The premise of this episode should, by rights, be bulletproof: Oliver and Thea, trapped on the island, hunted by Slade Wilson. Perfect. Surely here’s a chance to deliver an Arrow-centric take on 1932’s The Most Dangerous Game, the classic tale of a crazed game hunter chasing human prey on a remote isle (over the years it’s been homaged/ripped off in everything from Xena: Warrior Princess to The Incredible Hulk to The Simpsons).
The set-up’s a good ‘un but “The Return” doesn’t entirely deliver the goods. The island scenes feel strangely tension-free, content to rely on the occasional jolts supplied by Slade popping up from the bushes when it should be milking the suspense, tweaking the peril, tightening the noose.
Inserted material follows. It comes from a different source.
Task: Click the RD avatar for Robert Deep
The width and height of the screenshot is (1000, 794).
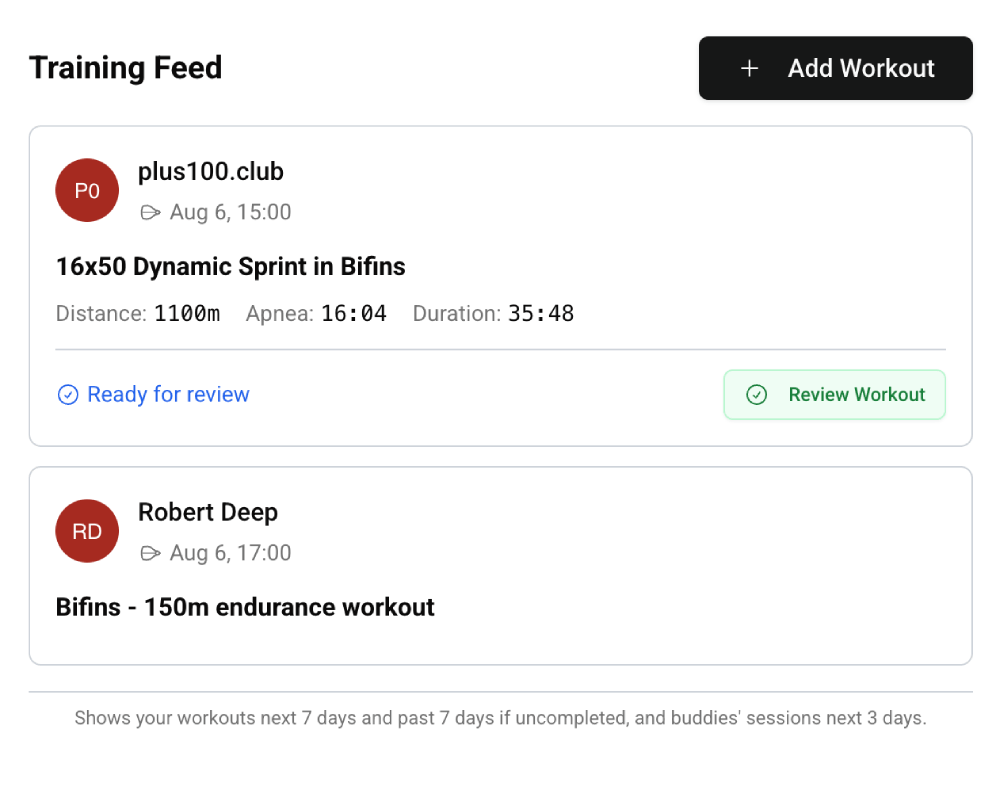Action: [x=87, y=531]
But while the set-up is largely wasted Slade Wilson’s still a formidable foe, as much a psychological threat as a physical one. He’s at his most effective as a whispering Lucifer, expertly exacerbating faultlines between the Queens. He plays on Thea’s doubts – “Your brother likes his secrets,” he smiles – and tells Oliver that his sister has “been touched by darkness.” He’s never scarier than when baiting his adversary with the words “How’s the girl with the glasses? What’s her name? Felicity?” Manu Bennett makes these words burn with understated menace, reminding us that he’s Arrow’s unchallenged boss villain. Sorry, Vinnie.
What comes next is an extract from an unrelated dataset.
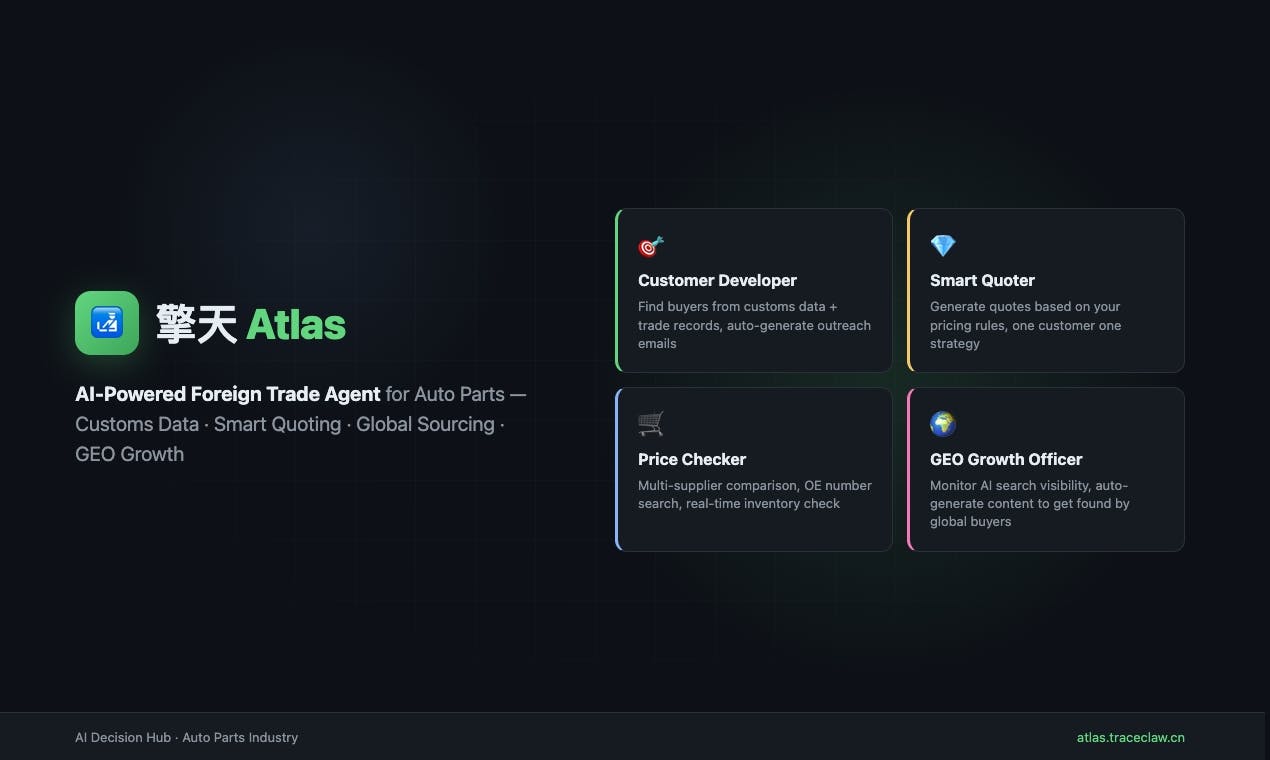Click the shopping cart icon on Price Checker
The height and width of the screenshot is (760, 1270).
click(651, 424)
Laurel tells us she has a job with Wethersby and Posner, a nod to Marc Guggenheim and Greg Berlanti’s legal comedy-drama Eli Stone, all about a San Francisco law firm of the same name. Crossover klaxon!
Elsewhere the episode indulges in a longer than usual flashback story, showing us Oliver’s previously unsuspected return to Starling during his exile years. There’s a weird hint of It’s A Wonderful Life about these scenes: disguised as Kurt Cobain, Oliver’s like his own ghost in a world where his absence has had serious repercussions for his friends and family. As Lance says, “I’m just observing how one little boat trip can turn everyone’s lives to crap.” Points for the underplayed gag of Lance being a maudlin, bitter drunk next to a sign saying “Happy Hour”, by the way.
There’s rather too much on-the-nose dialogue as characters spell out their current situations. “It takes more than a fancy corporate law firm job for some of us to get over Sara’s death!” says Lance while Diggle is reminded, “You should never have divorced her!” And the writers can’t resist little moments of retroactive irony: Oliver’s told “That disguise wouldn’t work if you smeared grease paint over your face!” Oliver’s secret trip to Starling is probably best enjoyed as a nostalgic evocation of season one, reminding us just how far the show’s come. Two things: can Tommy the irredeemable cheese stay buried, please? And where’s Moira?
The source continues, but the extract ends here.